Para terminar, eu gostaria que se elaborasse um mapa como esse para o mundo. Creio que nos espantaríamos. Hoje, não é mais possível pensar em países isoladamente. Gostaria também de levantar uma questão repudiada por cientistas provincianos, não necessariamente aqueles que trabalham na província, mas que assumem posturas contrárias à maioria de climatologistas no mundo todo e que não têm pesquisa a respeito. Creio que a comunidade científica admite que está ocorrendo extinção de espécies vegetais e animais em todos os ecossistemas. Que os próprios ecossistemas estão sendo impiedosamente desmontados. Que rios, lagos e mares estão recebendo mais nitrogênio, fósforo e rejeitos sólidos que no passado. Que o uso do solo substitui ambientes nativos por terras cultivadas e meios urbanos.

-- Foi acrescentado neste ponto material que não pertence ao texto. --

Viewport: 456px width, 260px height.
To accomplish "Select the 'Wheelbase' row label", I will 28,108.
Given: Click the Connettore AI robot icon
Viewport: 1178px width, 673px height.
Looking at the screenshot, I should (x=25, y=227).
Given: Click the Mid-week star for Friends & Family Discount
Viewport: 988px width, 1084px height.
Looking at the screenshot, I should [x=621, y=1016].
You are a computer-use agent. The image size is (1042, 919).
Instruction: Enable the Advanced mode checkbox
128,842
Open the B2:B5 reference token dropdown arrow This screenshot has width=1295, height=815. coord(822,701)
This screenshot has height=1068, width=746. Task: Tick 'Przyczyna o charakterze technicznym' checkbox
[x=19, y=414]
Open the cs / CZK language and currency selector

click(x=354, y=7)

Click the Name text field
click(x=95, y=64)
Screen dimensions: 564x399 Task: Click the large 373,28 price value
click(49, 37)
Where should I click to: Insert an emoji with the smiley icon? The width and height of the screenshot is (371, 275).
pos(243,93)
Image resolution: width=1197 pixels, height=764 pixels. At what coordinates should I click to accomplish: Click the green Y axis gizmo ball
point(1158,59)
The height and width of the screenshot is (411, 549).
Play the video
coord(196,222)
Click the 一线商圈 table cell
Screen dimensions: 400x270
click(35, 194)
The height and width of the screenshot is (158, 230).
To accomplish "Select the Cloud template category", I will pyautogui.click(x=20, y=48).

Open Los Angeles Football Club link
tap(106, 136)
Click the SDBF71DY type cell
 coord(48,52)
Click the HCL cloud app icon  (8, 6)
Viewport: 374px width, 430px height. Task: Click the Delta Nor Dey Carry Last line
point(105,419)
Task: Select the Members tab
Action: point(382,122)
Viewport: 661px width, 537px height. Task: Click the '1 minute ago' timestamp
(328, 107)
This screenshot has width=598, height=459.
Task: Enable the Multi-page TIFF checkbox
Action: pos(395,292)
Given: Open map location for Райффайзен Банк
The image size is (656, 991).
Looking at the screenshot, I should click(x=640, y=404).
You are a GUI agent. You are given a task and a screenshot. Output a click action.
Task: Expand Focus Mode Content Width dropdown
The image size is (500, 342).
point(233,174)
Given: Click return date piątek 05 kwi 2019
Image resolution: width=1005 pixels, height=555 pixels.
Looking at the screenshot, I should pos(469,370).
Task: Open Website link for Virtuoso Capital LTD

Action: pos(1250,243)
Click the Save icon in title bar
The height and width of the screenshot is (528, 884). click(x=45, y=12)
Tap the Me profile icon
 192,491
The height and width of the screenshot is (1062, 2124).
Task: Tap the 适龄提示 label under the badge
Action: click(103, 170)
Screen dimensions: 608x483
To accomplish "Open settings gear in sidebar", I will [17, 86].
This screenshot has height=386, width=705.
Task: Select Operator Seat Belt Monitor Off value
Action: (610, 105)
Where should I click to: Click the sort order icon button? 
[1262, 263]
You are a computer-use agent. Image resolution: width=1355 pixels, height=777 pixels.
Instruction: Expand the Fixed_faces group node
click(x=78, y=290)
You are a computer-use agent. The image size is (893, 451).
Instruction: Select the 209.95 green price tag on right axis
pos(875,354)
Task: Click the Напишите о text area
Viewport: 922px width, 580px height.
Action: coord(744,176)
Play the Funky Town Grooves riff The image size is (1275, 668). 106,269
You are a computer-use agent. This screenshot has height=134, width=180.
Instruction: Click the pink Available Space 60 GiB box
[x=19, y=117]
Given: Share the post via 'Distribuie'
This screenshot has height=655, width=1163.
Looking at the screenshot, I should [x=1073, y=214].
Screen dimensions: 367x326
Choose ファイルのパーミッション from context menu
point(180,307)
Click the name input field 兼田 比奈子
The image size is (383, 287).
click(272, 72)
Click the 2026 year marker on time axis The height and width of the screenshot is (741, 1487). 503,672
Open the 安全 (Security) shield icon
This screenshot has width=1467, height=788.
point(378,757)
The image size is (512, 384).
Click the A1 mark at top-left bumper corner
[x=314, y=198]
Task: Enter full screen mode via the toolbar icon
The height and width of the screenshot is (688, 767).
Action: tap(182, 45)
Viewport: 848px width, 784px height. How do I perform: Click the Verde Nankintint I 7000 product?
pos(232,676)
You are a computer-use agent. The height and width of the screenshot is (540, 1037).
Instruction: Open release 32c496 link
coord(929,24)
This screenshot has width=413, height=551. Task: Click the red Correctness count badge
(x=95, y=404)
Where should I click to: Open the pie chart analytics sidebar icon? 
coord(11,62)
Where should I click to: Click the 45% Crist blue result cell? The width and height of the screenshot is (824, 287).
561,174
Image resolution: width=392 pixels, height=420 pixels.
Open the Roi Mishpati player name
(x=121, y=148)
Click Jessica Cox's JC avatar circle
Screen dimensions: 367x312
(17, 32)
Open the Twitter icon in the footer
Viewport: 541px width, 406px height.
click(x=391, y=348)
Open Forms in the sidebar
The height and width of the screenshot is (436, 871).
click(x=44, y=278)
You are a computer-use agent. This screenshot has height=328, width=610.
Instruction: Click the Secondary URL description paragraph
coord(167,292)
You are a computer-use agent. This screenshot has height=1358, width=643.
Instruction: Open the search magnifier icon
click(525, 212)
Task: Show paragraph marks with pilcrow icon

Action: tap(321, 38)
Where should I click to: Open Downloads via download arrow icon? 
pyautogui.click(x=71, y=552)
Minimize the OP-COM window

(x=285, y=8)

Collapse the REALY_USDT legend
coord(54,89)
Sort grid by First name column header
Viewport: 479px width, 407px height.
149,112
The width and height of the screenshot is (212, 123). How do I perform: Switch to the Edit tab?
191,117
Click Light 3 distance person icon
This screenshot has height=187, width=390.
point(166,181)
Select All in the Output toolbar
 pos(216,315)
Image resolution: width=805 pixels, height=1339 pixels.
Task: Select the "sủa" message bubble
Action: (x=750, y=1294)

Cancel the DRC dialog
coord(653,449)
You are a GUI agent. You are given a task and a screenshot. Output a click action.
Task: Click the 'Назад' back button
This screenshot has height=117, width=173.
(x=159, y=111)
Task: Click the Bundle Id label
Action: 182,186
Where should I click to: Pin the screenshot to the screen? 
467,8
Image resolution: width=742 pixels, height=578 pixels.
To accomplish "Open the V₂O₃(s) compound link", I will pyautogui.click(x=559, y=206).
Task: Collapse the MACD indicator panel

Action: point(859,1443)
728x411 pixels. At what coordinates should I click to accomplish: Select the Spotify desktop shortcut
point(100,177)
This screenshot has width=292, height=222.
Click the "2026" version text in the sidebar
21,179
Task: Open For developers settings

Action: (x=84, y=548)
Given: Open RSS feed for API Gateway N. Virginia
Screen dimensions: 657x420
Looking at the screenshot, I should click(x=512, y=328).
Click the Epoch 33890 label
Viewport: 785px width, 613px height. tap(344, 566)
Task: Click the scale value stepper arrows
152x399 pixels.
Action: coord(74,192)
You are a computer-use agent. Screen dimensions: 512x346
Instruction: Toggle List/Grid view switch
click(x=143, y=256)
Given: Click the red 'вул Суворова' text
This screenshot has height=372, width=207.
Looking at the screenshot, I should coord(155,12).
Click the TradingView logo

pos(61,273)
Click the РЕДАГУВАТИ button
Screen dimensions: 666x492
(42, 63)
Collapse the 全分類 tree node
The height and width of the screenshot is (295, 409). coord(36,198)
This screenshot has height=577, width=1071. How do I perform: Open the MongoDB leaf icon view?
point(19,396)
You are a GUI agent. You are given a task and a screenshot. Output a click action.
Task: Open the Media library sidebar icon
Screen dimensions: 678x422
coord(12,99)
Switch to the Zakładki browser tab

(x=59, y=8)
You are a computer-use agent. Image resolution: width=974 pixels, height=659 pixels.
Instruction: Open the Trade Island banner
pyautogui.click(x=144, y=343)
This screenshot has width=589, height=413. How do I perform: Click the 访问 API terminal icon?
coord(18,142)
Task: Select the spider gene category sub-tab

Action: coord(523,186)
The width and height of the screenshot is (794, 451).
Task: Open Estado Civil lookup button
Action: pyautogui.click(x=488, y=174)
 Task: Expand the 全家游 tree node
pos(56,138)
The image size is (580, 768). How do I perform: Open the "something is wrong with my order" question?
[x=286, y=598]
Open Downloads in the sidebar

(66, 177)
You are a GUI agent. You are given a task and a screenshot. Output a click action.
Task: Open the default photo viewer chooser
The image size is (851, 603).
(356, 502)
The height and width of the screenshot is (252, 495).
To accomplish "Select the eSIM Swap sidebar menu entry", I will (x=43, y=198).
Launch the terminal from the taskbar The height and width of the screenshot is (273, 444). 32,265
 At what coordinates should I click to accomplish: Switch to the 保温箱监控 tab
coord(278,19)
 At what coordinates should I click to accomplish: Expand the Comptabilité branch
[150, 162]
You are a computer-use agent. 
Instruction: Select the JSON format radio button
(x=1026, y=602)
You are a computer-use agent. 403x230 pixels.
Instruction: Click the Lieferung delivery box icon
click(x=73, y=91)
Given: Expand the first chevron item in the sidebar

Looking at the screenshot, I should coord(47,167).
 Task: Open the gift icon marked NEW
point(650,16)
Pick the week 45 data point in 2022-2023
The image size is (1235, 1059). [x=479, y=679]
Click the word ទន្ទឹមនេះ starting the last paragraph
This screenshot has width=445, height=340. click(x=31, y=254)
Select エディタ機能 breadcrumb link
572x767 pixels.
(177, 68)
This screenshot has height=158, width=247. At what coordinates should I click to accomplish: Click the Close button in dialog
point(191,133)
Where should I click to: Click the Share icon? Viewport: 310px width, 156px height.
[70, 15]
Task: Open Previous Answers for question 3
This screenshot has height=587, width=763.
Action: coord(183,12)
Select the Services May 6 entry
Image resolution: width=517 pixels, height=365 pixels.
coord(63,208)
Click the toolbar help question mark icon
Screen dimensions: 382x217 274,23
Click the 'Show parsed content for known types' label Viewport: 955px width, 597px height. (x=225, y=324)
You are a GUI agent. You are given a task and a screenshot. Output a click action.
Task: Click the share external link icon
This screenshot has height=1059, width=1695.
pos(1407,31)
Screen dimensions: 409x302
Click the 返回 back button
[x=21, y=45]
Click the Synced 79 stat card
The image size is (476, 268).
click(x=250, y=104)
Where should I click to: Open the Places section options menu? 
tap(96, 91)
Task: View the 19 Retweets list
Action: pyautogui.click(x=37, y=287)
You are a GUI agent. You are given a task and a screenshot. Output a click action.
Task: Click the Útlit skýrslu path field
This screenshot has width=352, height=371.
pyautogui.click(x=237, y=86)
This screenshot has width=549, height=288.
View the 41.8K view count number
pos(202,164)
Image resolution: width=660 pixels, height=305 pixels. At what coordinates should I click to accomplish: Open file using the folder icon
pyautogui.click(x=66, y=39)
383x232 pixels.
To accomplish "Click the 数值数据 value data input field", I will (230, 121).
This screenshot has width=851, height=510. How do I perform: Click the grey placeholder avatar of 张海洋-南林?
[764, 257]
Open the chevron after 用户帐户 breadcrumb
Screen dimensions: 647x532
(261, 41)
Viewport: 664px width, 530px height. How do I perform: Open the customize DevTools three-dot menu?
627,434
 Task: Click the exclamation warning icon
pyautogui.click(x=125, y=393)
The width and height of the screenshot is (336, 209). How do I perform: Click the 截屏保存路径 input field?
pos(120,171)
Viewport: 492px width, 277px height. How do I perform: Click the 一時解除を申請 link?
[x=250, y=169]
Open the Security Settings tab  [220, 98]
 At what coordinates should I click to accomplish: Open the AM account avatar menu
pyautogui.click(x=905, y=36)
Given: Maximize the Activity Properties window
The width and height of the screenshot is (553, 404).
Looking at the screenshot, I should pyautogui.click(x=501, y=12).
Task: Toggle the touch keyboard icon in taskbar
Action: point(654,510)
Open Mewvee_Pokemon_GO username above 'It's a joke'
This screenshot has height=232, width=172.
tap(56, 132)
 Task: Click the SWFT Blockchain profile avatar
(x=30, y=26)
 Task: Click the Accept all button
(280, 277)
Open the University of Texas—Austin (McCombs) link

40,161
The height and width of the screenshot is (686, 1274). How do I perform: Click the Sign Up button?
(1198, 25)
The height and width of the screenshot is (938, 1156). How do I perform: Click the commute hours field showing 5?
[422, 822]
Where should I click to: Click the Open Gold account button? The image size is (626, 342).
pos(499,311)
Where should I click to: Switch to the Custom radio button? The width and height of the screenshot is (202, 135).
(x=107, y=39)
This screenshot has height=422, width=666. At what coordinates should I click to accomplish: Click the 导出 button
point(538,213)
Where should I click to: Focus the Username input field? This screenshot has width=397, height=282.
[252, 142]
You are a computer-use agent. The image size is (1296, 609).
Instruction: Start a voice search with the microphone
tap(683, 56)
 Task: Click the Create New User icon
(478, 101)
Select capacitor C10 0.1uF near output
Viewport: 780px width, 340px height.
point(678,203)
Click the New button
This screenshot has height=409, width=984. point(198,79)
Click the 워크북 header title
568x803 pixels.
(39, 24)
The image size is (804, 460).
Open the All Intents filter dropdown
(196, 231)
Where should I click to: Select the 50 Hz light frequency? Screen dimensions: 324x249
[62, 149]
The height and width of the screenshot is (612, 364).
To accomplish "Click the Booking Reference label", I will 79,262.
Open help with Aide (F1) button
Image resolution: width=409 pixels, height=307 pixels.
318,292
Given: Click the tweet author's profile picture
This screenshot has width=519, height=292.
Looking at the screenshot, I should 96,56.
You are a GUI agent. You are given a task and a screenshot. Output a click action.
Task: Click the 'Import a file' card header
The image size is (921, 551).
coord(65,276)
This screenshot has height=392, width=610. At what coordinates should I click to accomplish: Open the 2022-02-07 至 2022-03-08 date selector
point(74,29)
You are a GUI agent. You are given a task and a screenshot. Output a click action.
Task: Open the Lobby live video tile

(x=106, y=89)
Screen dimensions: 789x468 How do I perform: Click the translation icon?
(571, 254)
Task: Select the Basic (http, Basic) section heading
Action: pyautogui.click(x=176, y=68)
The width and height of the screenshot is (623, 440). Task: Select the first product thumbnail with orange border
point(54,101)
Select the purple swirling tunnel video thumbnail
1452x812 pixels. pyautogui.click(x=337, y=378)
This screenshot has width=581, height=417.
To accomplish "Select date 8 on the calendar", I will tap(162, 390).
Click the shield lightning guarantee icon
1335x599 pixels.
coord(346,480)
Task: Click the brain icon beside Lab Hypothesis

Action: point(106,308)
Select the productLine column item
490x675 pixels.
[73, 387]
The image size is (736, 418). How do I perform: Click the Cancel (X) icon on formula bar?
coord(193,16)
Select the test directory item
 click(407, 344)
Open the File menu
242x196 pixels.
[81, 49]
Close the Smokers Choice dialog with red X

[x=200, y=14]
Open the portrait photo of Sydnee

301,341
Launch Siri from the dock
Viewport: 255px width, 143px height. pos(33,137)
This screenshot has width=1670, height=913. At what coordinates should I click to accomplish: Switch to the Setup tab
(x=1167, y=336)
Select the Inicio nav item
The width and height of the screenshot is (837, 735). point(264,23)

Se o ocidente capitalista na sua fase de globalização foi capaz de desenvolver tão grande capacidade de destruição, por que não admitir, ao menos por cautela, que as condições atmosféricas estão sendo alteradas pela quantidade de gases lançada nela por nossas atividades econômicas? Por que não admitir, ao menos por hipótese, que os fenômenos climáticos extremos que estão afetando o Brasil, outros países e o planeta não decorrem de tais mudanças?